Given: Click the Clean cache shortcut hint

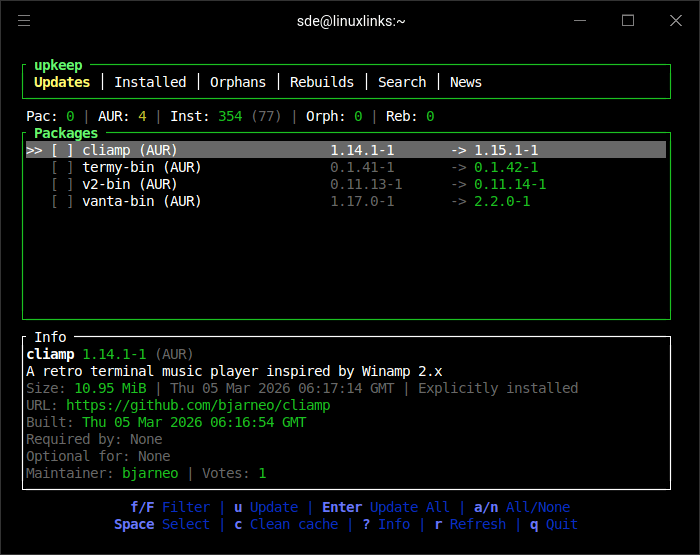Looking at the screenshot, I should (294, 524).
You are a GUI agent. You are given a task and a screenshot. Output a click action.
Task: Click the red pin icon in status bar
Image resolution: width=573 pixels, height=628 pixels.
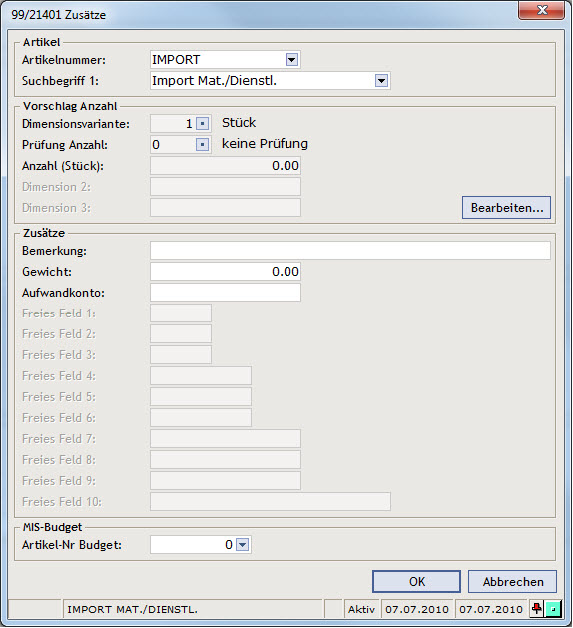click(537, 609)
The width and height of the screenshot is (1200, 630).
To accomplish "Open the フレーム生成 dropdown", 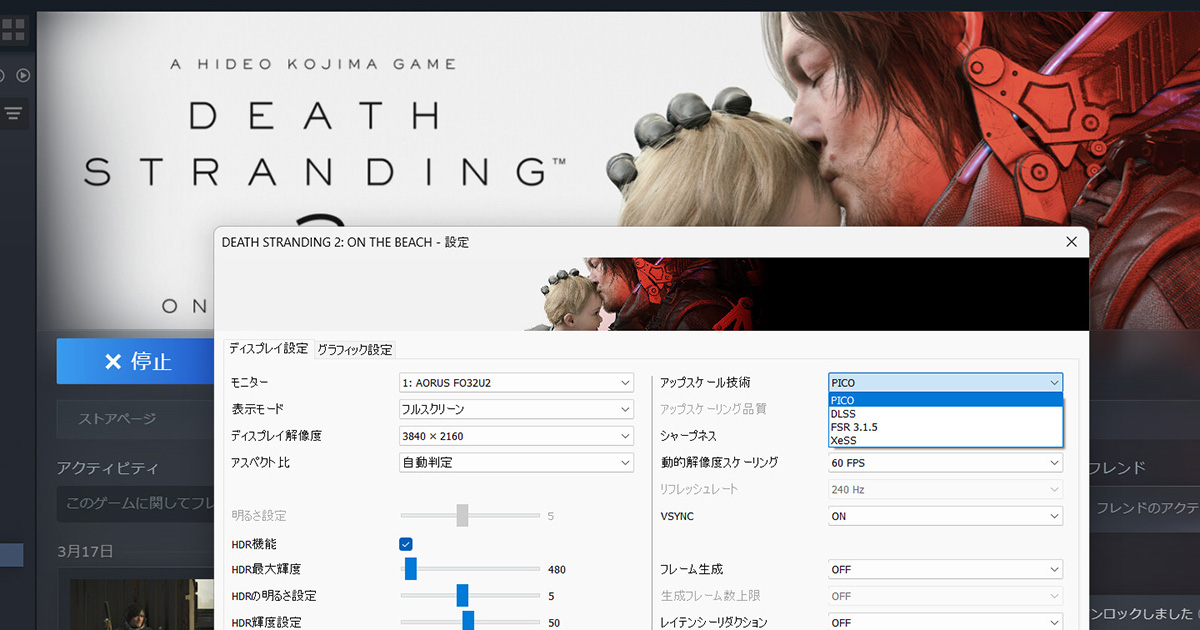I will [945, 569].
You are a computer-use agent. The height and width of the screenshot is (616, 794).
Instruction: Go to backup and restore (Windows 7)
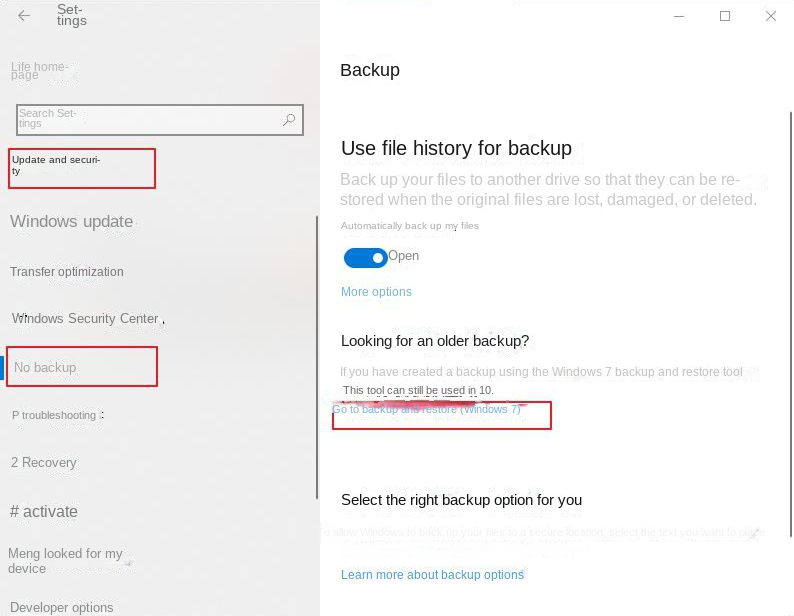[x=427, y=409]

---

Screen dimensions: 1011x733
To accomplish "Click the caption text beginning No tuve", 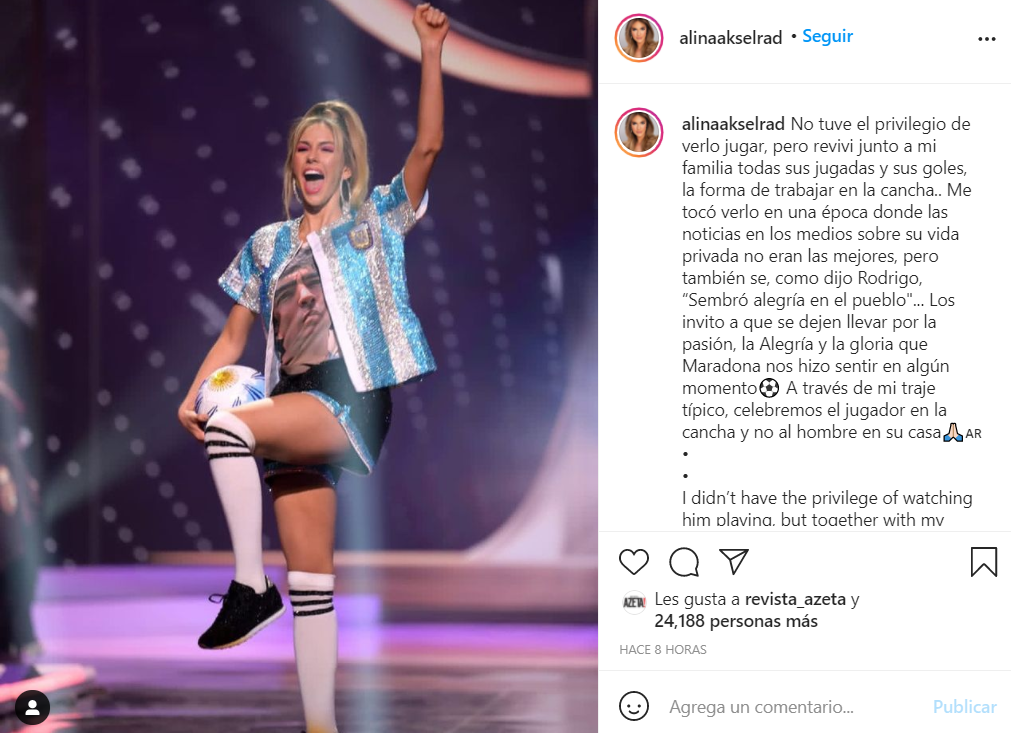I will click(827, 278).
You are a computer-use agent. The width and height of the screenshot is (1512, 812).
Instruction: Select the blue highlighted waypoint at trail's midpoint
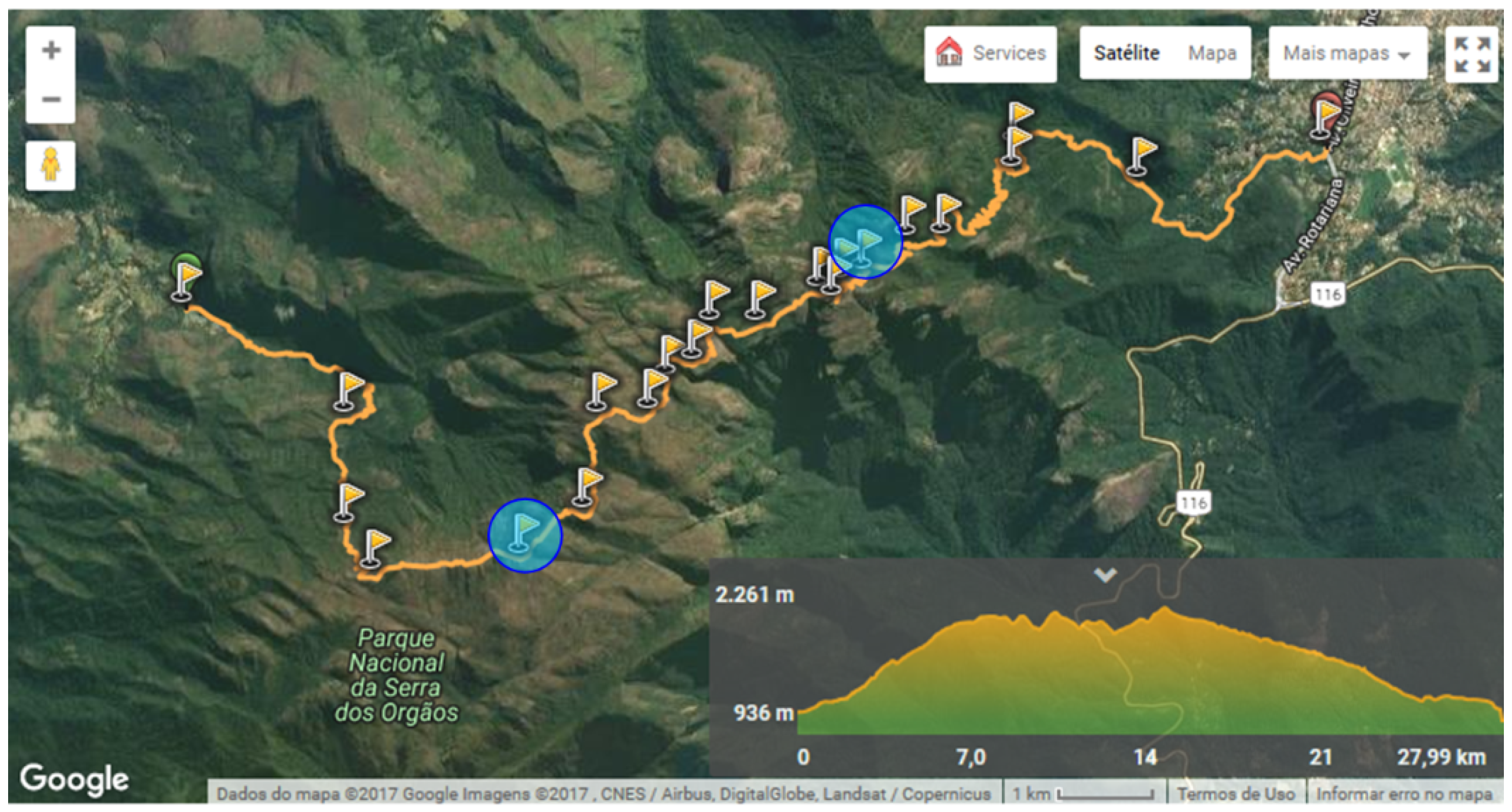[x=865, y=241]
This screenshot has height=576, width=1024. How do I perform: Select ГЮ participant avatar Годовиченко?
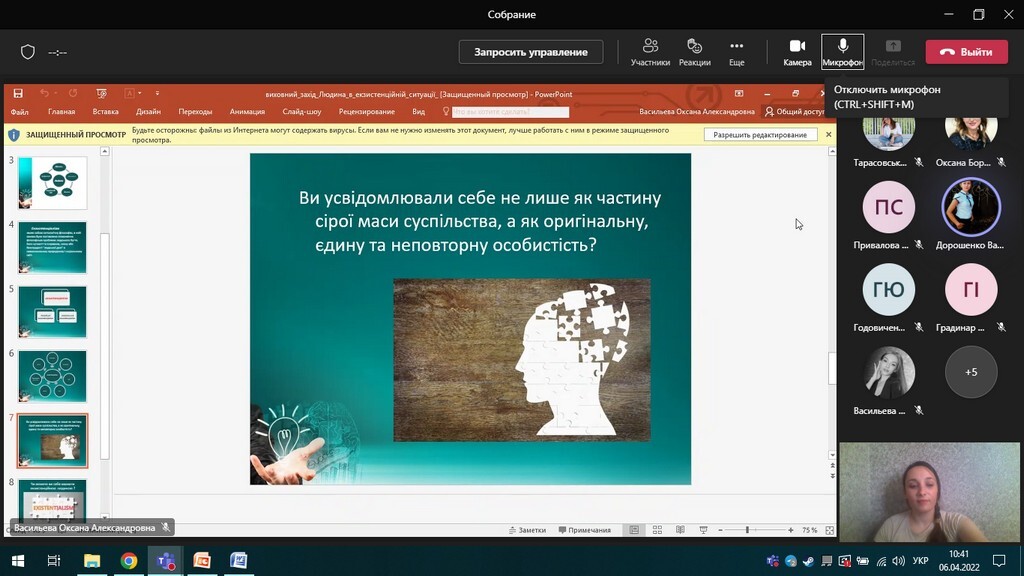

...

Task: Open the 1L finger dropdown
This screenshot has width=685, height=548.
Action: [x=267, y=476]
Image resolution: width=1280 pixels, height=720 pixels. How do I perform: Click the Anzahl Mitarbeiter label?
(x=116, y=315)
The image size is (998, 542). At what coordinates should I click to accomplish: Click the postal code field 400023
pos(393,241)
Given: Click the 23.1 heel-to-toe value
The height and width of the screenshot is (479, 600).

■ **Assigned task**:
Taking the records above, retype every line from the one with "Image resolution: width=1280" down to the one with "The height and width of the screenshot is (479, 600).", exactly and with nothing else.

■ **Solution**:
Image resolution: width=1280 pixels, height=720 pixels. How do I perform: Click the Anzahl Mitarbeiter label?
(x=116, y=315)
The image size is (998, 542). At what coordinates should I click to accomplish: Click the postal code field 400023
pos(393,241)
Given: Click the 23.1 heel-to-toe value
The height and width of the screenshot is (479, 600).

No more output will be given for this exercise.